Thomas Matt

Kommentar

Thomas Matt

Wünschen darf man sich alles

Politik / 20.12.2013 • 21:56 Uhr

Gelten Wünsche nur, wenn sie erfüllbar sind? Dann wandelte ja jedes Kinderherz auf Abwegen, das sich nächtens in die Rolle des pfiffigen Peter Pan hineinträumt und als Anführer der „Verlorenen Jungs“ im Nimmerland die grellsten Abenteuer meistert. Nein, wünschen darf man sich alles. Auch als Erwachsener. So unrealistisch können unsere Träume gar nicht sein. Dass das kommende Jahr zum Beispiel nicht vom Stillstand regiert wird, das wär so ein Wunsch. Jetzt stehen natürlich Landtagswahlen an. Da werden Amtsinhaber vorsichtig. Aber eine gelähmte Verwaltung in einer beinahe einjährigen Schockstarre – das können wir uns in Wahrheit nicht leisten.
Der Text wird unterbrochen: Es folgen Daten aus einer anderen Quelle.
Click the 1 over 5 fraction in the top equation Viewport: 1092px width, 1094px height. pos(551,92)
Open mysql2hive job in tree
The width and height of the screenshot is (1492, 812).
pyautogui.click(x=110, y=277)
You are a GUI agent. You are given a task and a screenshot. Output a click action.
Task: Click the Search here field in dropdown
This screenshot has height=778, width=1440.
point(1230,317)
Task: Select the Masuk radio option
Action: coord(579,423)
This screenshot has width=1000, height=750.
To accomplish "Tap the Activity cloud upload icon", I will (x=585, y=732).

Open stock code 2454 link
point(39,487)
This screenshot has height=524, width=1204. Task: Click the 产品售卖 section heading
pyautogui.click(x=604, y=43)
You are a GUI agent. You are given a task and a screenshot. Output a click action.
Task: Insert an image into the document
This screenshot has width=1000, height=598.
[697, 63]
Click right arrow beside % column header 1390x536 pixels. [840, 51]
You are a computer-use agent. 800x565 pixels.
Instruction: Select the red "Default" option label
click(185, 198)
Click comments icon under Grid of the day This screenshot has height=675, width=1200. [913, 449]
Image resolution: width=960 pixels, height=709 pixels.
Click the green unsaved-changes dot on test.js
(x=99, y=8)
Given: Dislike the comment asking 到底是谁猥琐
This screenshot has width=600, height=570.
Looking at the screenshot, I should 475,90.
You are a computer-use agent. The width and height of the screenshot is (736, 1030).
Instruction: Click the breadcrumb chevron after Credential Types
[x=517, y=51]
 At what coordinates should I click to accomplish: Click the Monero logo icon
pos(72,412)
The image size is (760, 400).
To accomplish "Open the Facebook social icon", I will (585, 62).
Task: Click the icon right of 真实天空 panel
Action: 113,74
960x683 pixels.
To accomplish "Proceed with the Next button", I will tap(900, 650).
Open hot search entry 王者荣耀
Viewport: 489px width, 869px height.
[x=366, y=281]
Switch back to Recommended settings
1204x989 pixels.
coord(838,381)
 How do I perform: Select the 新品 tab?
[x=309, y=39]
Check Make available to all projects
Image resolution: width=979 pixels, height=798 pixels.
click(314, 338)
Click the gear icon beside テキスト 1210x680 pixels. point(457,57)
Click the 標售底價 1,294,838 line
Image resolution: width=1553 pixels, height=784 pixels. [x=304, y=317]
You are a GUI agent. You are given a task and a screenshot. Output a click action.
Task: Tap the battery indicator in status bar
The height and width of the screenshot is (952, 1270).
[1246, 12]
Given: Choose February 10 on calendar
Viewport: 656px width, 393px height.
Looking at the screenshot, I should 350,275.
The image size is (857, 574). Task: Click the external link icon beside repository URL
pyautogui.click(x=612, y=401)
Auch auf Bundesebene nicht. Die jüngsten Wahlen lösen beileibe keine Lustgefühle aus. Vielmehr den Wunsch, dass das Wahlvolk endlich damit aufhört, Menschen als Vertreter zu wählen, deren bescheidener Unterhaltungswert allein nicht ausreicht, um die Plenarsäle der Republik sinnvoll zu beleben. Und die neue Regierung? Die kann, wenn man der veröffentlichten Meinung Glauben schenkt, gleich wieder einpacken. „Schonfristen“ gibt es nicht, tönt es von allen Seiten. Der Dialog ist tot. Es lebe der Monolog, den der gewiefte Taktiker dem Gegenüber um die Ohren haut, tunlichst ohne die Antwort abzuwarten.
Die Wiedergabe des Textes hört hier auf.